Friedrich Wilhelm Ostwald, more commonly known as Wilhelm Ostwald, was an eminent Russian-German chemist and philosopher who was a key figure in the development of physical chemistry as a recognized branch of chemistry. He won the 1909 Nobel Prize for Chemistry for his groundbreaking research on chemical equilibria, chemical reaction velocities and catalysis.
Early Life and Education:
Born of German parents in Riga, Latvia on 2 September in 1853, Wilhelm Ostwald received his early education at the city’s Realgymnasium, where he studied physics, chemistry, mathematics and natural history, while learning various languages such as French, English, Latin and Russian. His father wanted him to become an engineer but Ostwald had already developed an interest in chemistry.
After entering the Dorpat Landesuniversitiit in 1872, Ostwald studied physics under Arthur von Oettingen and chemistry under Karl Schmidt and Johann Lemberg. In addition to his studies he spent his student days collecting insects, equipping a private chemical laboratory where he made fireworks and experimenting with photography. He loved music and played the viola and the piano; he was destined to meet his future wife at a music lecture.

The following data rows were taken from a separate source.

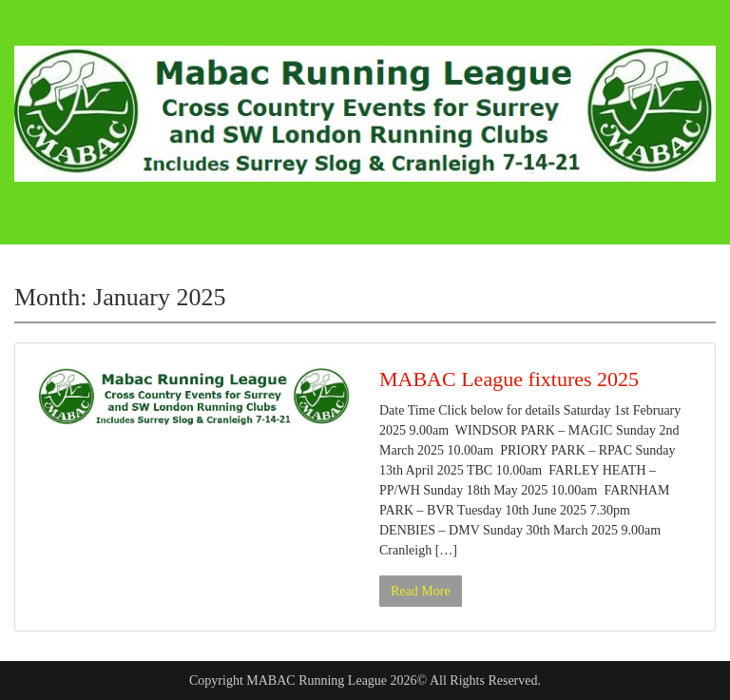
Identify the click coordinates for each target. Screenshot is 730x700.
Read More (420, 591)
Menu (34, 32)
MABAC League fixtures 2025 (509, 379)
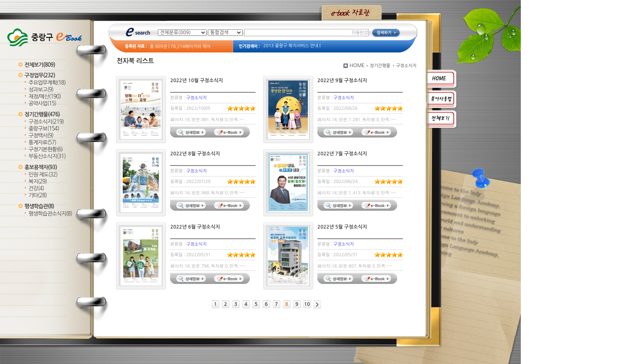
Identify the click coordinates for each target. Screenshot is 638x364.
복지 (37, 181)
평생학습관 (39, 206)
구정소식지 (46, 122)
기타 (37, 195)
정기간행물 (42, 114)
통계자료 (42, 142)
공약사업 (42, 103)
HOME (357, 65)
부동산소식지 (47, 156)
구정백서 (41, 135)
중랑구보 (44, 129)
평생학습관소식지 (50, 214)
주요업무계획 (47, 83)
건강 (36, 188)
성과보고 (41, 89)
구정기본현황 (46, 149)
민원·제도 (43, 174)
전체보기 (39, 65)
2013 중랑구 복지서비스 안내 (291, 46)
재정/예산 (44, 96)
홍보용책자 (41, 167)
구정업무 (39, 75)
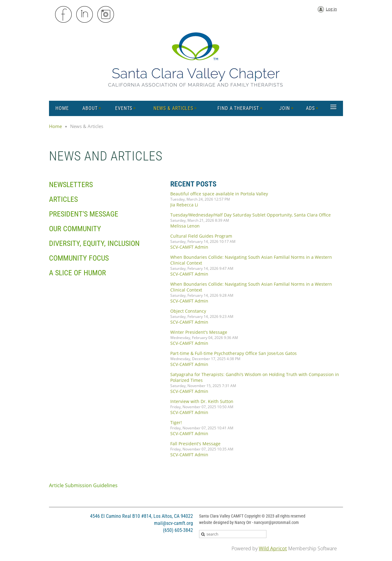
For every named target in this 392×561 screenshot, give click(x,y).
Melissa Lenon (185, 226)
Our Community (75, 229)
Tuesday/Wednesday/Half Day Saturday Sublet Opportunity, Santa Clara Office (251, 215)
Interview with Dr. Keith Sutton (202, 401)
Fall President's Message (195, 443)
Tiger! (176, 422)
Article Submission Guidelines (83, 485)
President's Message (84, 214)
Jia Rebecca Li (184, 205)
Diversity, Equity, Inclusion (94, 243)
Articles (63, 199)
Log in (331, 9)
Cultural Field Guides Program (201, 236)
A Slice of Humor (77, 273)
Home (55, 126)
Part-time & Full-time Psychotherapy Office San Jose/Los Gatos (233, 353)
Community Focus (79, 258)
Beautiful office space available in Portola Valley (219, 194)
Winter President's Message (199, 332)
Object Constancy (188, 311)
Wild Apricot (273, 548)
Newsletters (71, 185)
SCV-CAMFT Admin (189, 247)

He received his Candidat in 1875, after writing an essay on the mass action of water. Oettingen consequently took him in as a helper in the physical laboratory. Ostwald received his master’s degree after analyzing the chemical affinity by physical means. He began to give lectures on physical chemistry at the University, and continued his research on affinity, while refining the scientific methods related to the process.
Ostwald earned a doctorate in 1878 with his thesis on “volumetric and optical-chemical studies” which included tables of affinities for a representative series of acids and he became Schmidt’s assistant in 1879.
He married Helen von Freyher in 1880 and they had two daughters and three sons.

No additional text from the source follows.